Tarantino has given us a hero slave and in doing so put rebellion top of the agenda. With Django Unchained he’s found his ultimate muse and the largest and most epic arena for his movie-spanning revenge themes.
The scenes of slaves being flayed and branded reminds us how barbaric and awful this recent historical episode was. Have we dealt with it properly? Not only have we not dealt with it properly – the vestiges still shape society.
The USA has by far the world’s biggest prison population at 3 million and over 75% of that population is non-white. The slaves may have been granted their “freedom” but many of their grandkids still rot in jail.
If you are poor and lack opportunity you are more likely to commit crimes to survive. This is not due to a moral defect, it is a fact of life.
As the TV show The Wire so dramatically explored the black market in drugs is about the only viable means for poor communities in the USA to make some money. Ensuring it remains black market enables an army of police to herd the non-white entrepreneurs into penitentiaries.
The War on Drugs is revealed to be simply the most effective tool of racist oppression for today’s legal framework.

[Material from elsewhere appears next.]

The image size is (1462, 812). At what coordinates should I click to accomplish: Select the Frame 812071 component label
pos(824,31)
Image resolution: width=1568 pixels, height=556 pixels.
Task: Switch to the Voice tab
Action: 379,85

Tarantino isn’t known for his social commentary and his main concern remains great characters who whip, beat, blast and bomb the shit out their enemies. He does this better then ever. In doing so he also subverts the whole meta-narrative of hollywood. Not only is the hero a smart, sexy, empowered black man, most of the baddies are white.
Despite the fact that in many parts of the world non-whites are still oppressed it is hard to be struck by the fact that a lot has changed since the brazen, public brutality of institutionalised slavery. It is not just the violent overseers who sicken in the film but the prim white girls standing by in their finery like the grotesque wife of Assad.
Tarantino satisfactorily administers payback but the fact remains – in recent history widespread barbarity was everywhere. Not so long before that in medieval Europe citizens could be publicly “broken on the wheel” and a campaign was waged for hundreds of years against smart, empowered women who used indigenous knowledge – they were tortured to death as witches.
By looking back with fresh eyes at the rampant violence and misery that has shaped human history we are reminded that progress should surely be measured in the reduction of suffering, the improvement of well being and the sharing of these benefits and that morality ratchets up on the back of hard-one progress fought out by the brave.
The civil rights movement drove rapid change in a short period of time. One year you could beat your slave because you “owned” them and the next year you couldn’t. Today the concept of having a slave is anathema.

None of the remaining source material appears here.